There is on other thing I am fairly certain about, and that is the fact that my silver polishing could have been better. ;-) It’s amazing what the camera allows me to see that I missed with direct observation. I promise that this vase’s new owner will receive it more thoroughly polished.
I had real difficulty trying to photograph the small crack near the top of the vase. It is very hard to see, even when you are looking for it, especially if you are looking on the outside. To give you an idea of how little this crack affects the display and appreciation of the vase, look at the arrow at the top of my second image. It points to a curved “line” about 1/3 of an inch long located in the first segment of glass below the silver rim. I tell you above the arrow to see my fifth image, which is actually a composite formed by the two views of the crack—outside the vase and inside.
It is only after many, many attempts that I was able to get those two clear images. You can see that a good part of the crack (actually two intersecting “lines,” which I believe were the result of one impact) is hidden behind the silver, which is why the little line in my second image is really your only tiny hint that something else is going on. But even that entire “something else” is tiny. My images in that composite are HUGE! Even the first hint you get of the crack is huge; perhaps that will sink in when you know the vase’s approximate linear dimensions—5 inches tall by 4 1/4 inches wide.
OF COURSE, it would be better if there were no damage, but the damage is minor, both in its aesthetic ramifications and to the integrity of the vase as a whole. I see no possibility that the crack will somehow enlarge or become unstable. Who knows how many decades it has been there, just as you see it now. I washed the vase, with no fear of exacerbating the crack or causing more damage, and I am glad I did, because the inside is really clear (or I guess “translucent” would be a better word for blue glass). You can display it with light shining directly through it and take full advantage of the gorgeous color.

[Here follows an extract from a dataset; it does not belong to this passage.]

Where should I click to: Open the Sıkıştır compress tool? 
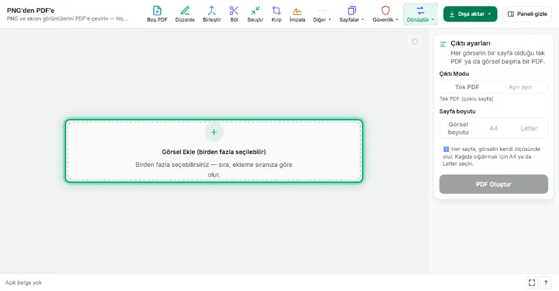click(x=255, y=14)
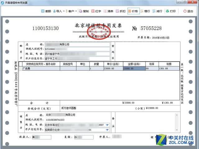This screenshot has height=149, width=199.
Task: Click the 收款人 input field
Action: [42, 137]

Other than the typical smattering of tiny nicks and dings in the silver and some minor scratches on the bottom, there is no additional damage to report. The silver is reasonably thick, certainly not “painted on,” and the coverage is complete, with no missing or lifted areas.

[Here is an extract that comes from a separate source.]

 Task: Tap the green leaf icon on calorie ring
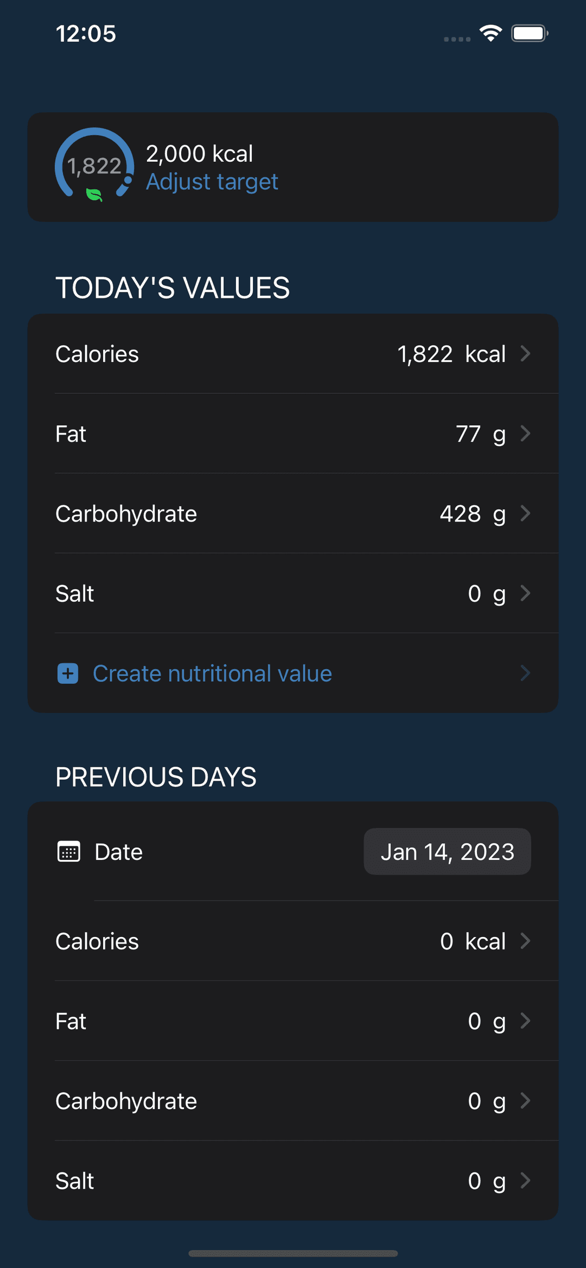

I gave you the linear dimensions of the vase—how it looks when you view it straight on. But the actual top diameter is pretty much what I said—4 1/4 inches, and the diameter of the base is just under 3 inches. The vase weighs 9.2 ounces.
I can’t think of anything else to tell you, but please write if you have any questions—or if you have any information to offer. I think this vase fits into more than one collecting category. I acquired it because I like silver overlay, but cobalt collectors will love it too, and if you know of someone who fits either of those categories, this vase would be a wonderful gift.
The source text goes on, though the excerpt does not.